Confie nos seus sentimentos
Antes do ataque, é comum que as
mulheres percebam algo estranho no comportamento do agressor. Em geral, ele age
de uma forma que as faz sentir desconfortáveis. Olhares, movimentos ou outros
detalhes. As mulheres não deveriam menosprezar esse sentimento. Ao perceber
qualquer atitude ou intenção inadequada, o melhor é buscar refúgio ou companhia
de pessoas de confiança.
Aceite o fato de que o agressor pode ser um conhecido
As garotas têm dificuldade de
entender que um colega ou conhecido possa representar uma ameaça. Quando
percebem uma aproximação indesejada, elas tendem a achar que precisam ser
educadas para não ferir os sentimentos do outro. É uma reação compreensível,
mas que costuma retardar uma ação que poderia evitar o estupro.
Um exemplo: a garota divide o
dormitório da universidade ou o apartamento com uma amiga. Está sozinha em
casa, mas o namorado da amiga insiste em entrar. Se o rapaz der sinais de que
tem más intenções, a garota pode demorar a agir ao imaginar que a amiga ficaria
triste se ela fosse rude ou agressiva.
“Se fosse um estranho, talvez a
garota não hesitasse em enfiar as chaves nos olhos dele”, diz Charlene. Um dos
objetivos do programa é ensinar as universitárias a identificar essas situações
e romper as barreiras emocionais que as impedem de agir rapidamente.
Use resistência verbal ou física
Se o agressor é um conhecido, a
reação normal das garotas é implorar que ele pare. “Infelizmente, em geral isso
não funciona”, diz Charlene. A forma mais eficaz de evitar uma agressão sexual
é reagir verbalmente de forma enérgica. “Aproximar-se do rosto do agressor,
xingá-lo e aplicar técnicas de defesa pessoal.”

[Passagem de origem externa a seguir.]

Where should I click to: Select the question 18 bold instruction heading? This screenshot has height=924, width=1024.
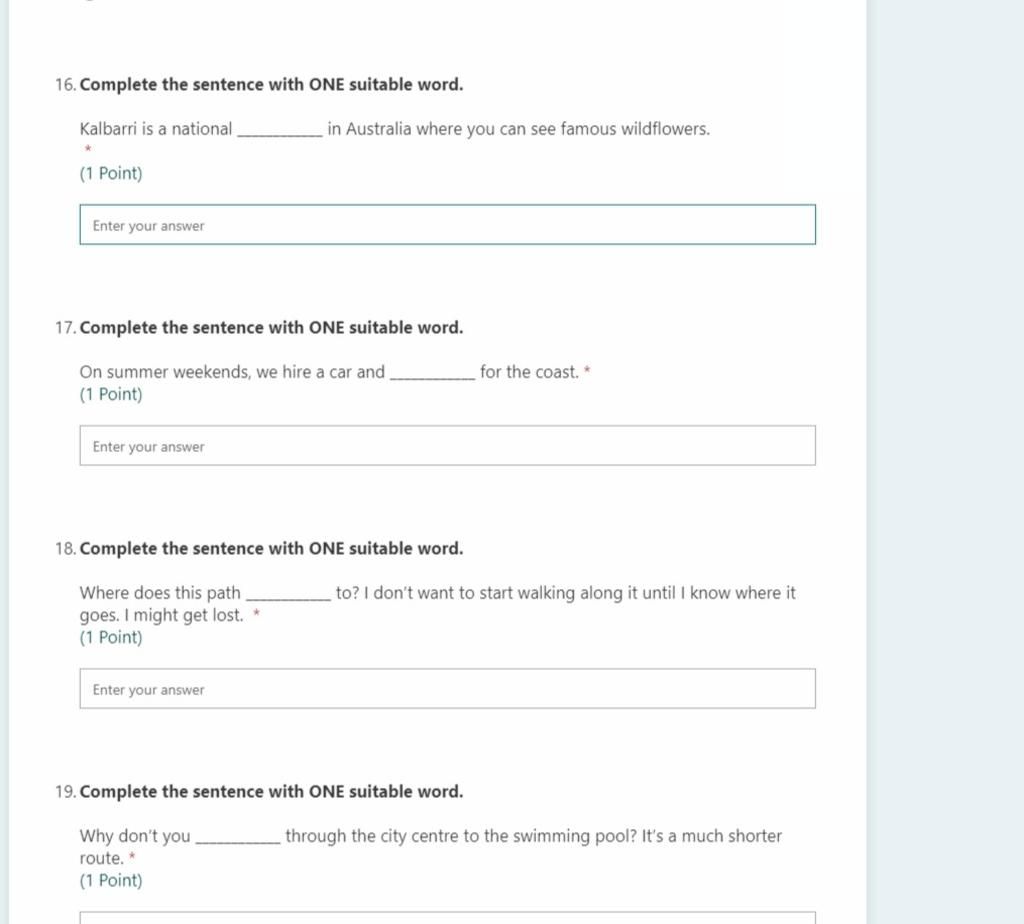point(271,549)
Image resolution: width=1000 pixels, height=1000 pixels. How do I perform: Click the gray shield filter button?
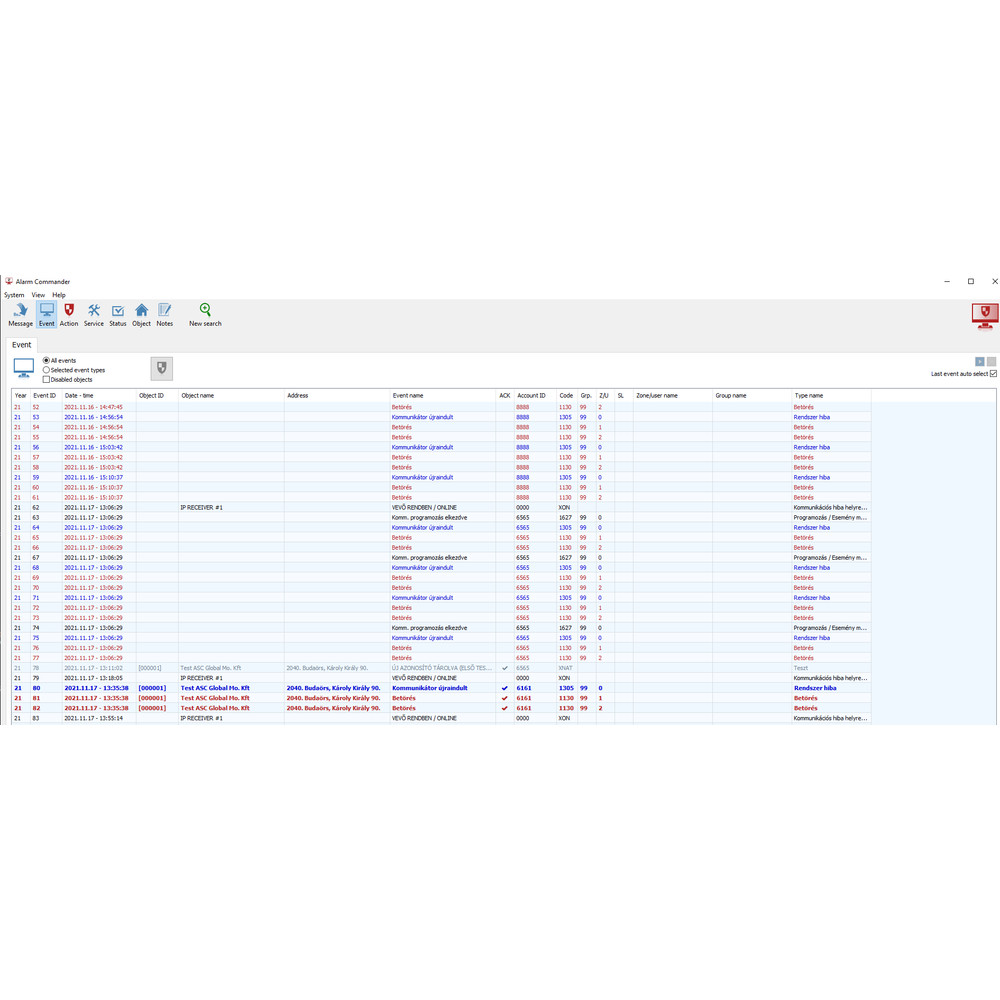pyautogui.click(x=161, y=369)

O que achou dos conselhos? É
possível que sejam úteis em algumas circunstâncias, mas nada disso vale se o
agressor estiver armado. Nesses casos não se deve reagir. O programa de
Charlene me parece uma iniciativa louvável por reconhecer, antes de tudo, que o
problema existe e precisa ser assumido pelas instituições e pelas autoridades.
Mais uma vez, o ônus da prevenção
é lançado sobre as mulheres. Não deveria ser assim. Seja como for, aprender a
mostrar os dentes quando necessário nunca é demais.